The Letters

“To write is human, to get mail: Devine!” Susan Lendroth

I didn’t know it would be the last letter I would ever write my Mother, that it would never be delivered, and I would not find it until four years after her death.

Have you ever questioned your understanding of time? How it slips by unnoticed until one day you’re given a blatant reminder, emphasizing our limited time, reminding us not to waste a single moment.

My reminder came right from the grave.

As you know there’s a story behind everything, sometimes the stories are simple, and sometimes they are humorous, but behind most of my stories is my mother, because she is the beginning, middle, and end.

I share this story enmeshed in deep emotion that has nowhere to go but onto the page, receive it gently, with the upmost care, I’m a fragile one today.

…There was no way around it, I had to clean out my grandmother’s desk in preparation for the blasted remodel, and I’ve been procrastinating for weeks. Okay, months. Seriously. The tasks I allow to get between me and this old desk range from dusting the ceiling fans, spit shining the kitchen facet, to scrubbing the latrines.

What am I avoiding?

Dust, tarnish, and grim? No!

I’m actually afraid of confronting all those potent memories tucked in that broken-down, antiquated secretary, with four innocent-looking wooden drawers. It’s my pandora’s box because over the years it has become my favorite place to stash that which I love, but no longer has a place in my life.

It’s where I stored all the crap from my stamp phase, I used to ink everything with Have a nice day and smiley faces, nothing was sacred, not letters, lunch bags, or the back of one’s hand. Thank God it was only a phase. There are at least a dozen manuscripts of my first novel in various stages of completion, all bound, covered, and dated. Along with stacks of old report cards, an old farmhouse calendar my sister gave me when we lived in Kansas, catechism projects, flashlights, cords dating back to the last century, gift certificates, sunglasses in various stages of disrepair, stationery for every occasion, decades of Mother’s Day cards, coupons I never redeemed, even an eyeglass repair kit. Oh and a couple of fans you plug it into a computer from my menopausal days.

I know, I know, I’m a hoarder, but I’m coming out of the desk (so to speak), and into the light. As I sift through years of rubbish I notice my proclivities surfacing as if the sun in the early dawn.

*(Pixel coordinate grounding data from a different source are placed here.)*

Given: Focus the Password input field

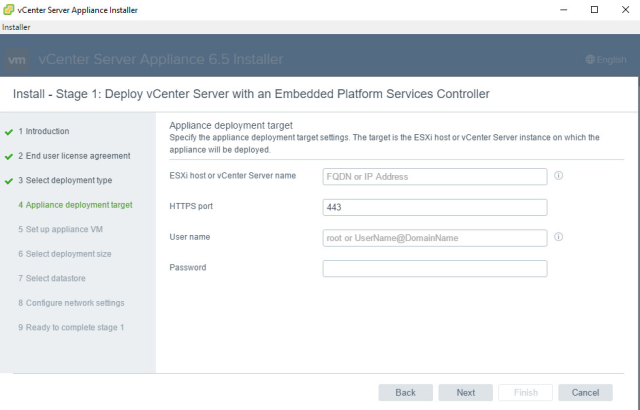Looking at the screenshot, I should coord(435,268).
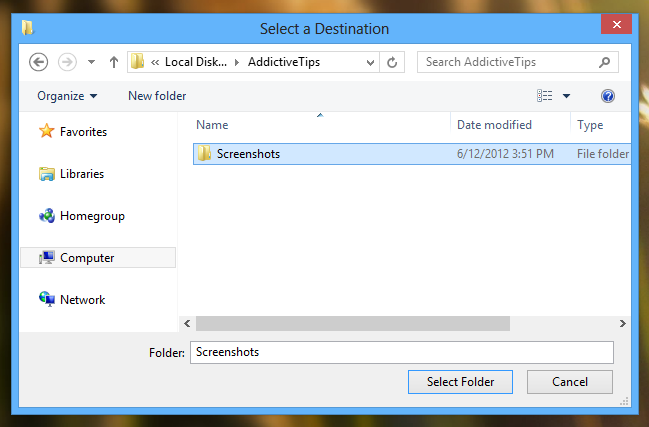This screenshot has width=649, height=427.
Task: Click the horizontal scrollbar right arrow
Action: 622,324
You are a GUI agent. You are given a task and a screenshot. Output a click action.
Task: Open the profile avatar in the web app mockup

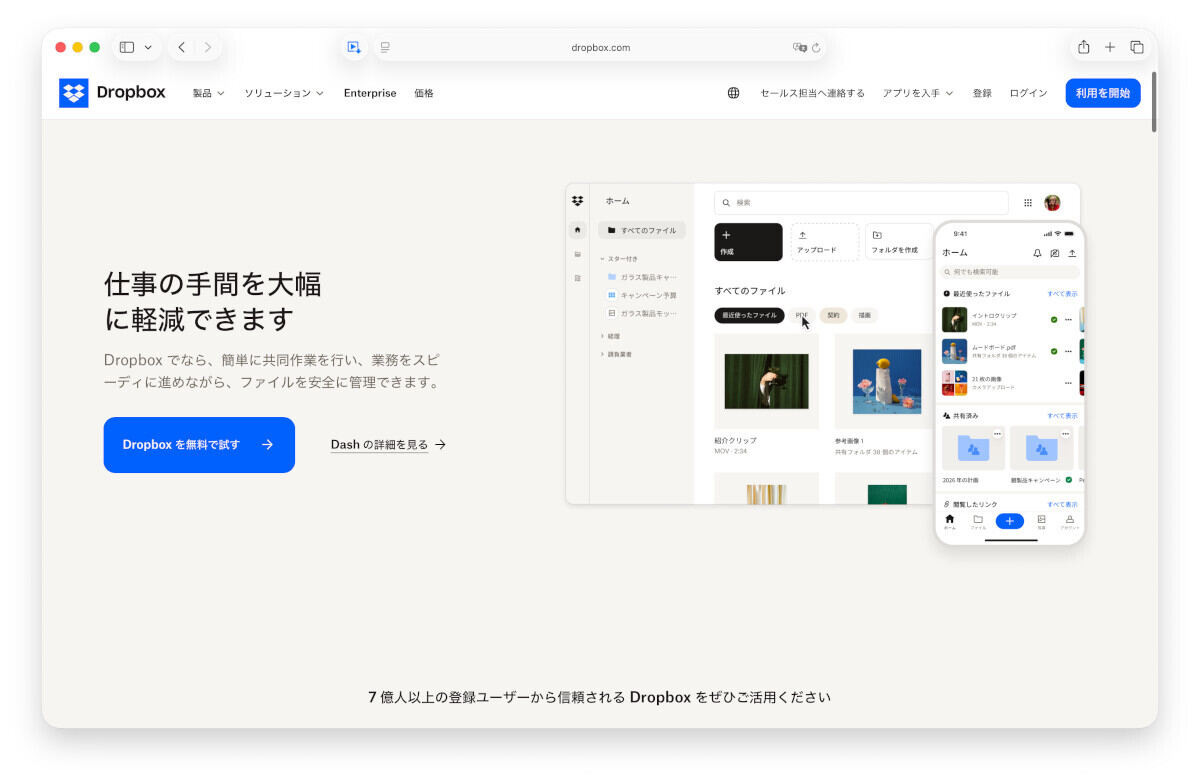click(1051, 202)
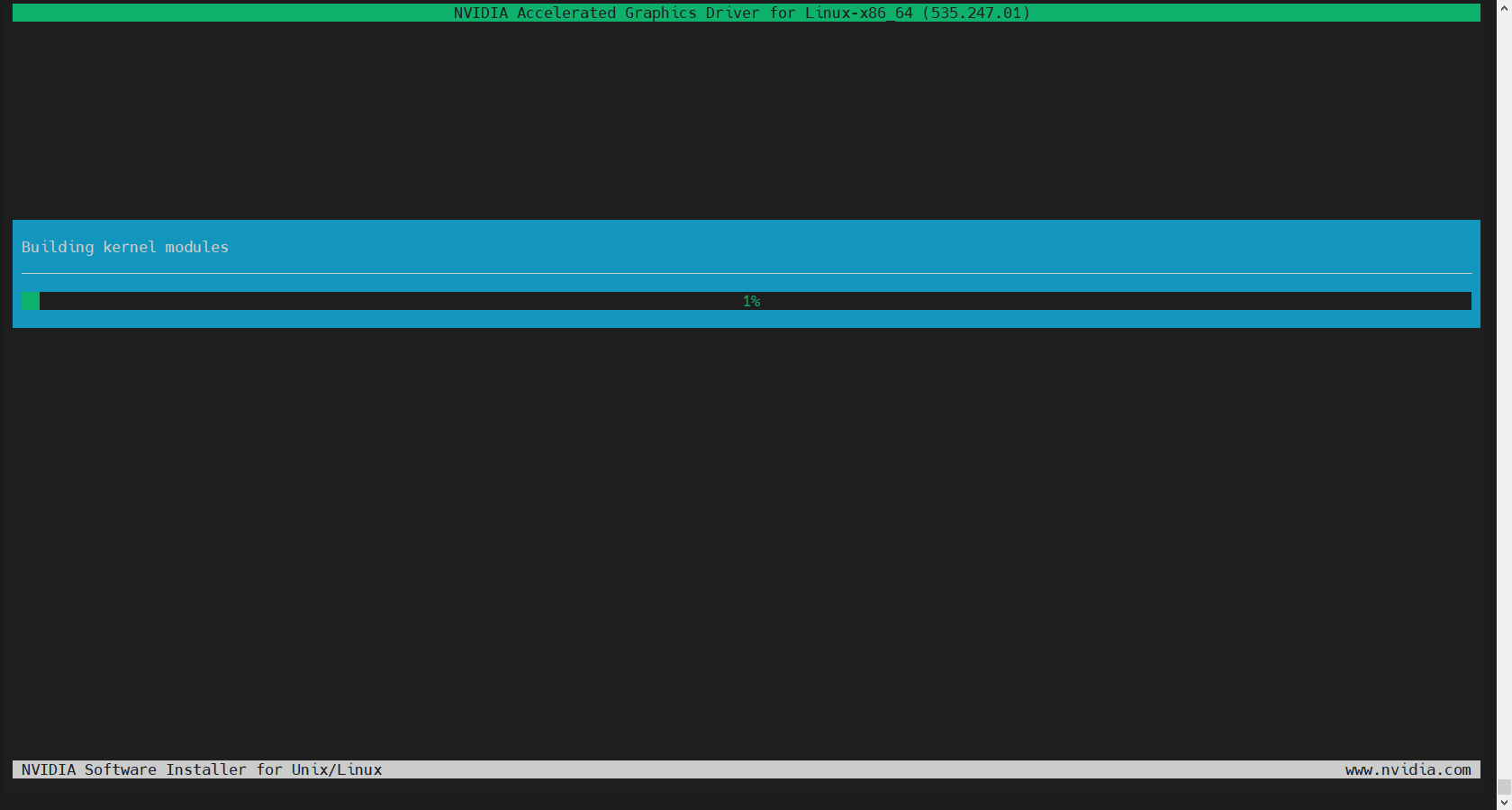
Task: Click the scrollbar track above the thumb
Action: tap(1504, 360)
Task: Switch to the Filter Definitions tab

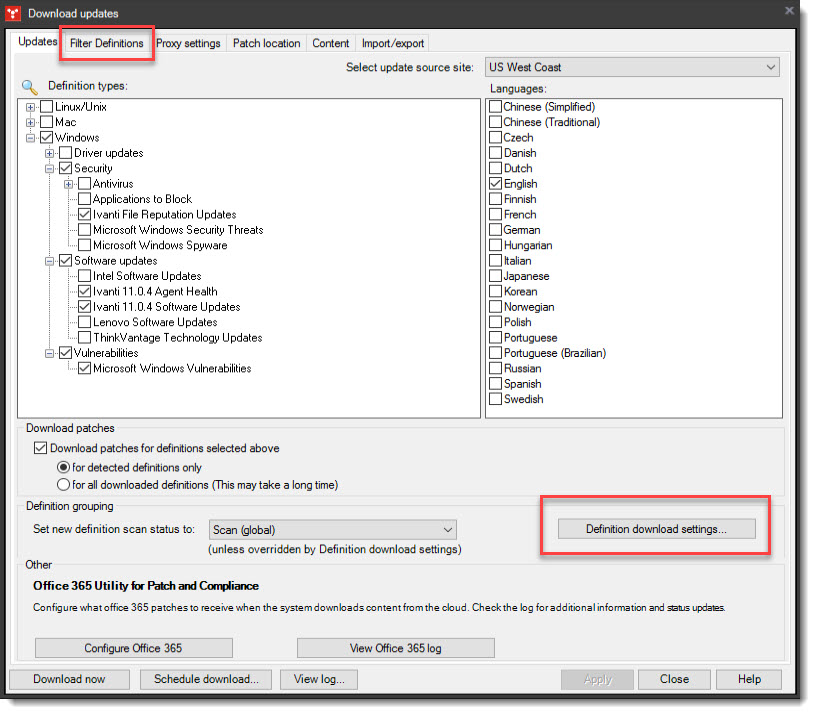Action: pos(106,43)
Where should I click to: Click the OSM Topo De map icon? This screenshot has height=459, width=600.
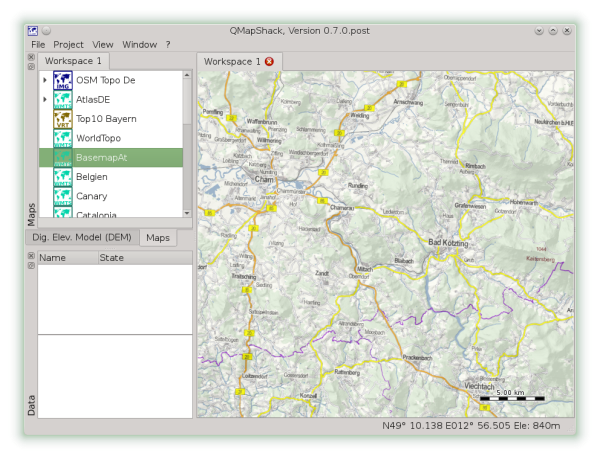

So I have my keeper box sitting on the floor next to my chair and I decide to work from the bottom drawer up. I’ve discarded just about everything in every drawer except for the calendar my sister gave me because now it appears charming, and I think it will be adorable in the mermaid room.

I tossed all the old manuscripts, except for the latest version, the entire stamp collection along with the dried-up ink pads, fans, flashlights, walkie-talkies, and felt pens that have long since dried. It’s like losing weight, you never want to go through the privation again, but the result is delightful.

The area I’m actively avoiding is the pull-down section of the desk. This is the easiest place to stash things quickly, especially when unexpected company arrives at the door, I would dump whenever that seemed unsightly into this cavernous vault, but consistently failed to retrieve the embarrassing clutter when the commotion died down. Well, I don’t know about you, that’s just me, I’ll deal with it later is my go to motto.

Lining the back of the desk is a built-in section with two secret pocket storage cubbies, and a bunch of open cubicles that are completely jammed with God knows what untidy things?

As I open the desk we exhale together as if the desk and I are experiencing the same deflating emotions. I would take just about any excuse not to spend the next hour of my dwindling life evaluating the remains in this mysterious formation of catacombs if you will.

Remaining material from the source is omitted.